Recalling hope in times of despair, Ormoc’s Great Love villagers celebrated Buddha Day, Mother’s Day, and Tzu Chi Day with fervor. The larger human formation was a result of more people inspired to help after Tzu Chi helped them following Tropical Storm Urduja (Kai-Tak).
The program also honored Tzu Chi’s staunchest allies in spreading love and care to those in need.
Great Love villagers in Ormoc City on May 13 recalled how Tzu Chi came to their aid after a disaster, namely Tropical Storm Urduja (Kai-Tak).
Marching across the grounds, a group of villagers raised their shovels and victorious fists. “We were affected by Urduja! Tzu Chi came and helped us! We thank Master Cheng Yen!” they chanted in their native tongue with great zeal. Their fellow villagers, sitting in the formation and sharing the same sentiment, chanted with the group.

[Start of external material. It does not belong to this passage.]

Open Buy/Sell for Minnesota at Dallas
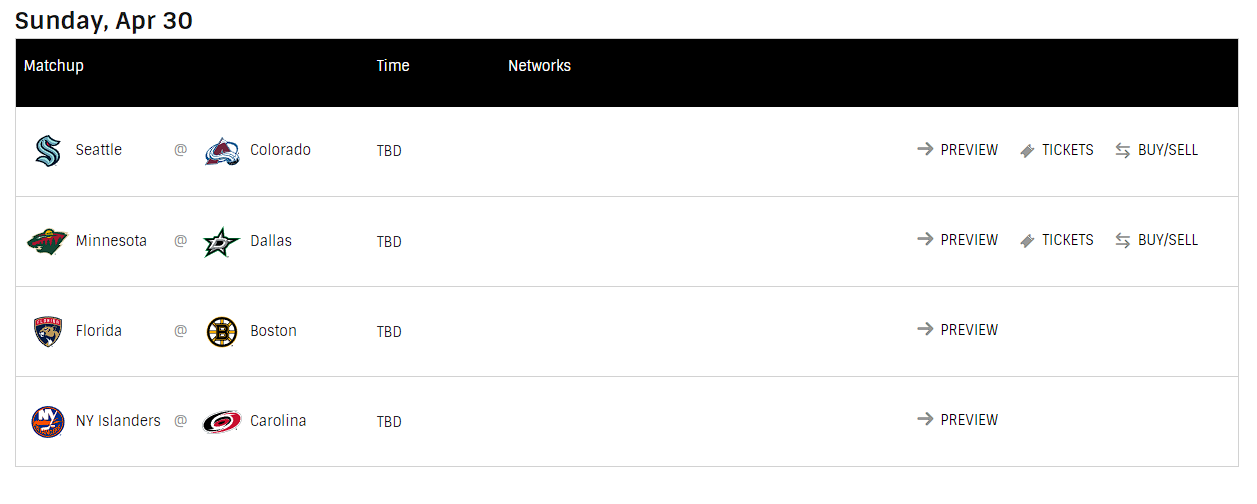Image resolution: width=1257 pixels, height=504 pixels. coord(1157,240)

The Great Love City, a village of some 2,000 families, faced its test of resilience when Urduja’s torrential rain on December 2017 inundated homes. As most of the residents are survivors of Typhoon Yolanda (Haiyan) in 2013, the disaster felt like a sequel to them. Tzu Chi volunteers proceeded with all speed to the village to provide much-needed aid.

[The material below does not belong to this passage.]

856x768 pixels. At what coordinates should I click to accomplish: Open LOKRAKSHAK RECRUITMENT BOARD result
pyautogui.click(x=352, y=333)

Five months after Urduja, a grateful community rallied to celebrate Buddha Day, Mother’s Day, and Tzu Chi Day. Tzu Chi volunteers from Manila, who still oversaw the preparations, didn’t need to tell the locals what to do.

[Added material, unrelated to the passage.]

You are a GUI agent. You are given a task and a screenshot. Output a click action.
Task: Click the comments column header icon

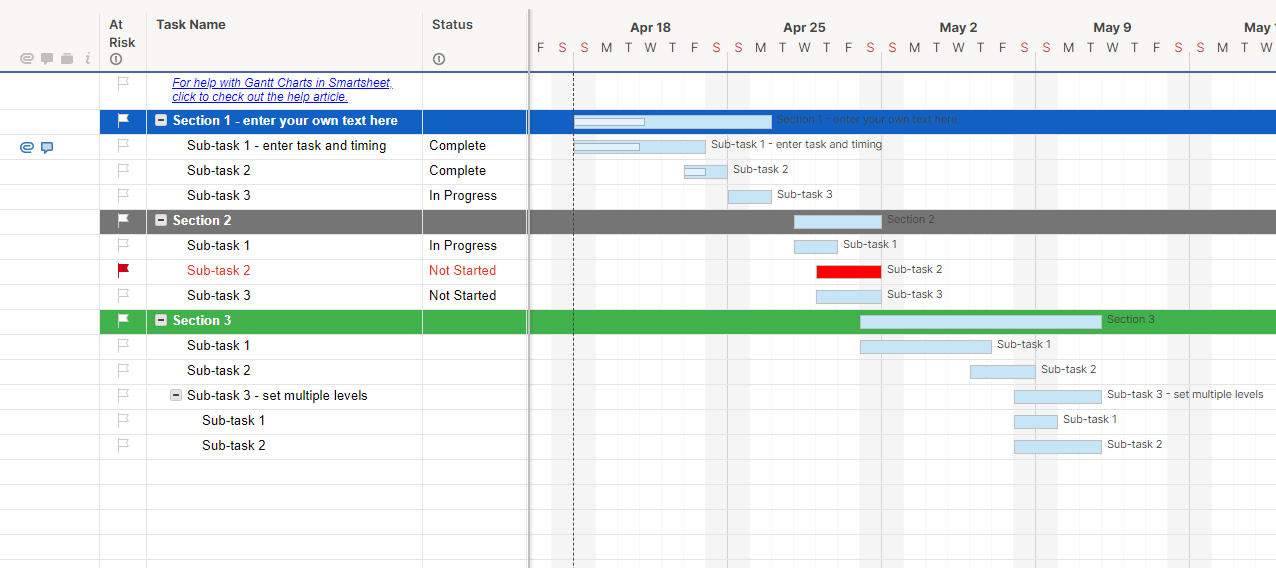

Just the opposite. The locals told the volunteers what they wanted to do.
From a single human block in previous celebrations, this year’s three-in-one event saw two blocks, comprising 1,344 Great Love villagers. Overall attendance reached an estimated 2,500, with guests of honor including Great Love villagers from Kananga, government officials, non-government representatives, and local spectators. The two blocks formed the words “Tzu Chi” under the soft light of hundreds of candles, a simple display with a solemn meaning.
Spending her summer in Ormoc, Paulyn Jessa Repollo witnessed the solemnity of the three-in-one event. Despite the event being Buddhist in nature, she didn’t feel out of place considering that nearly all participants were non-Buddhist like her.
“They don’t care if you’re Buddhist or Catholic. That’s what makes this so beautiful,” says Repollo, a resident of Quezon City.
Thirty Tzu Chi volunteers also from Quezon City, as well as Marikina City and San Mateo, Rizal, joined the event. Elisa Acedera left her store in Barangay Tumana, Marikina City closed just to feel the distinction of a three-in-one event in Ormoc. Loss of profit is a small price to pay for an experience of a lifetime.
“This place is filled with joy. The villagers of the Great Love City are very much united,” Acedera remarked.
The program also recognized the deeds of individuals and groups who went above and beyond the call of duty to help those in need. Among the recipients of certificates of appreciation is Cheryl Batuan, chairman of Barangay Liloan where the village is located. The sincere hearts of her constituents made her feel Buddha’s spirit gracing the celebration.
“I’m excited and very happy. The event was solemn, as if Buddha himself was there,” remarks Batuan.
There were another group of heroes recognized for their selfless service: the mothers. After singing “Children of the Earth,” the children of the Great Love City scattered to give roses to their mothers.
Ofelia Ruiz’s legs failed to form properly at birth. She lives her life at half the average height of a human adult, yet her children raced toward her and gave her a warm hug.
“I’m happy that my children greeted me this Mother’s Day. My heart feels very light,” Ruiz said.
Angels and demons
Ormoc’s first three-in-one event in 2016 featured an interpretation of a dharma master’s journey. In 2017, the event showcased the Drum and Bell performance using pots and empty water jugs.
This year, volunteers made the “Gate of Hell” based on the teachings of Dharma Master Cheng Yen. The brief skit portrayed the eternal punishment awaiting the living who refuse to cease with their wrongful ways, namely stealing and drinking alcohol. According to the teachings, those who have been casted in the flames of hell would be nigh impossible to save. As such, Tzu Chi volunteers must act as “angels,” protecting the living from the whispers of the devil and guiding them to the correct path.
Ormoc volunteer Danilo Daligdig played the thief. Desperate for food, he heeded the devil’s words and stole the woman’s bag. Unfortunately, this gave the devil a reason to drag him into hell where he faced eternal whipping.
“I don’t mind playing the thief, as long as people realize that stealing is wrong. After all, God is watching all the time,” Daligdig says.
Participants and spectators alike indeed learned a valuable lesson.
“I admired [the volunteers’] way of reiterating the importance of kindness,” said Daisy Ann Recasana, a Great Love villager.